### Exercise instructions:
Please transcribe every record below exactly, leaving out the pictures.

Saved entries:
====

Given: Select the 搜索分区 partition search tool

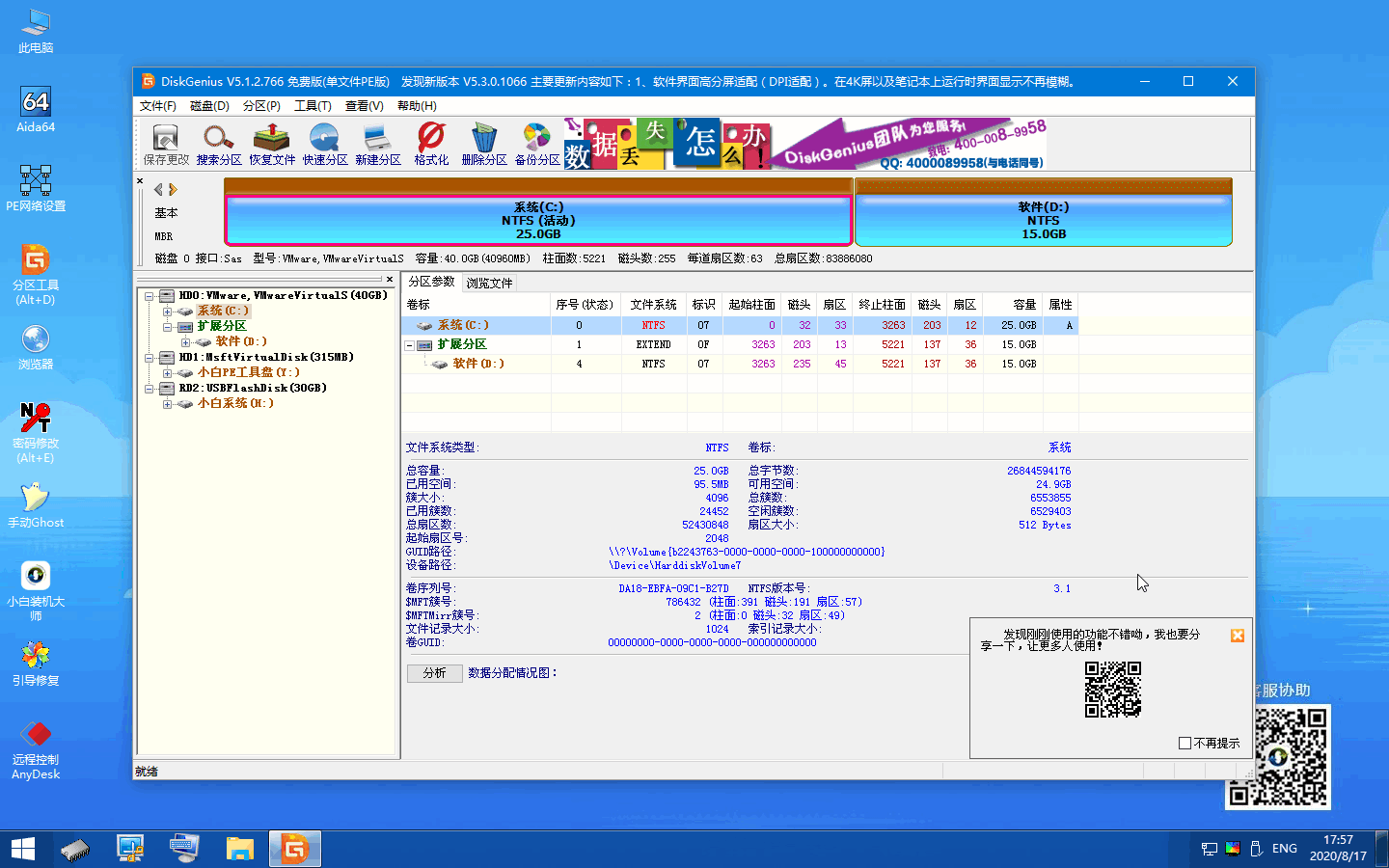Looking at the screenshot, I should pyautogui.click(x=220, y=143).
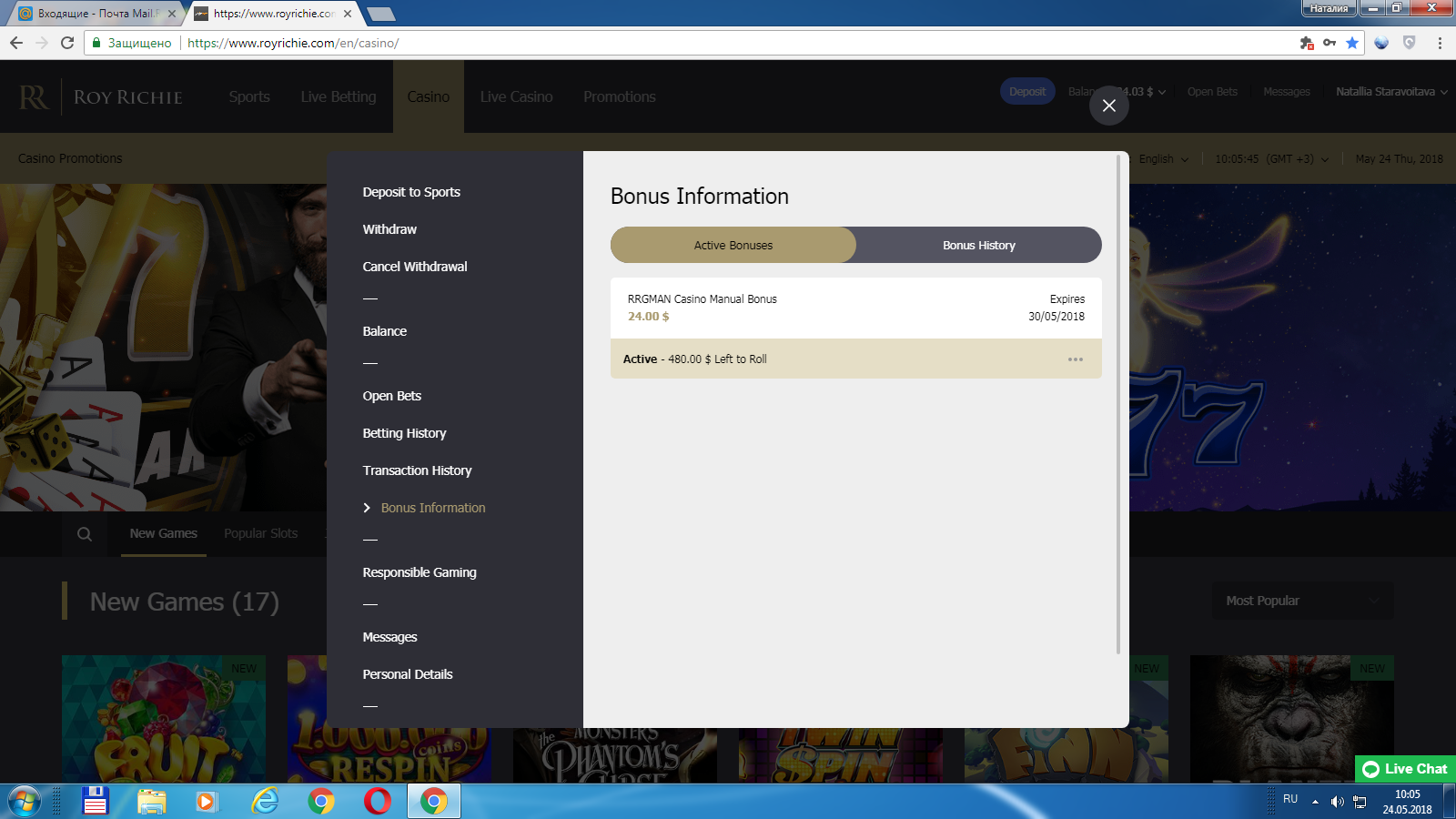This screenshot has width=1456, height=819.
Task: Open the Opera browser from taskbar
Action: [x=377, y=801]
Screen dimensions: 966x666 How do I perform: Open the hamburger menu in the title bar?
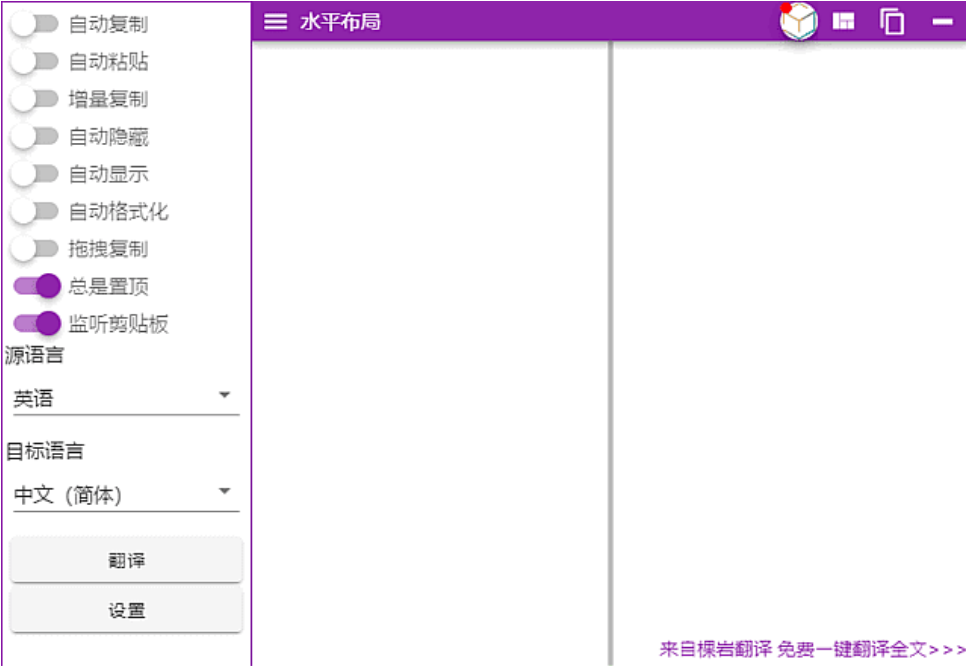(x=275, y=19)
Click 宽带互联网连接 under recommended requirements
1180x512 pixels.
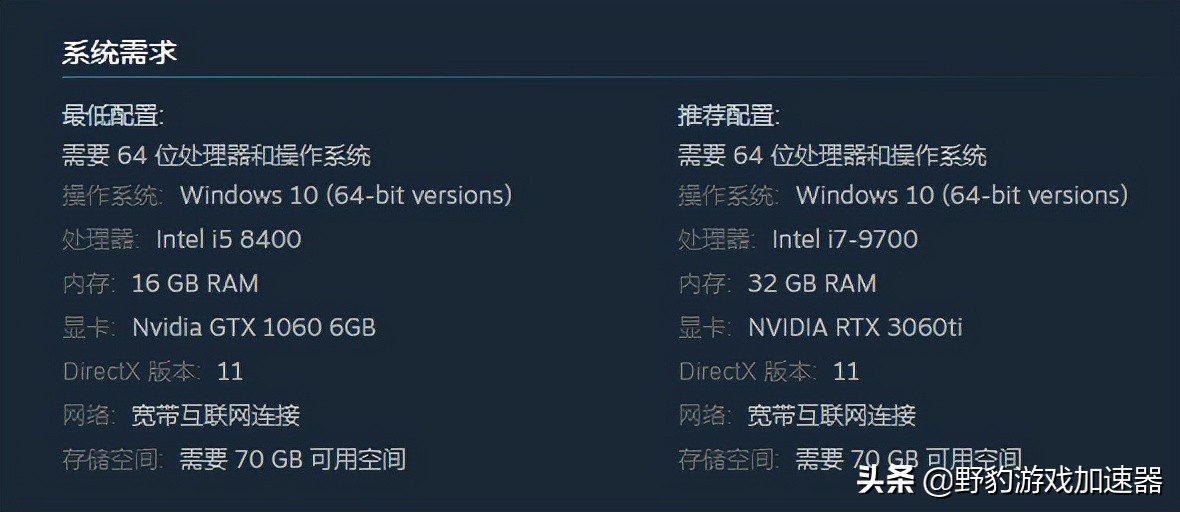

====

### Task response:
Given: Select the 搜索分区 partition search tool

Looking at the screenshot, I should pyautogui.click(x=220, y=143).
This screenshot has width=1456, height=819.
Task: Open the Opera browser from taskbar
Action: [x=377, y=801]
Screen dimensions: 966x666 How do I perform: Open the hamburger menu in the title bar?
(x=275, y=19)
Click 宽带互联网连接 under recommended requirements
1180x512 pixels.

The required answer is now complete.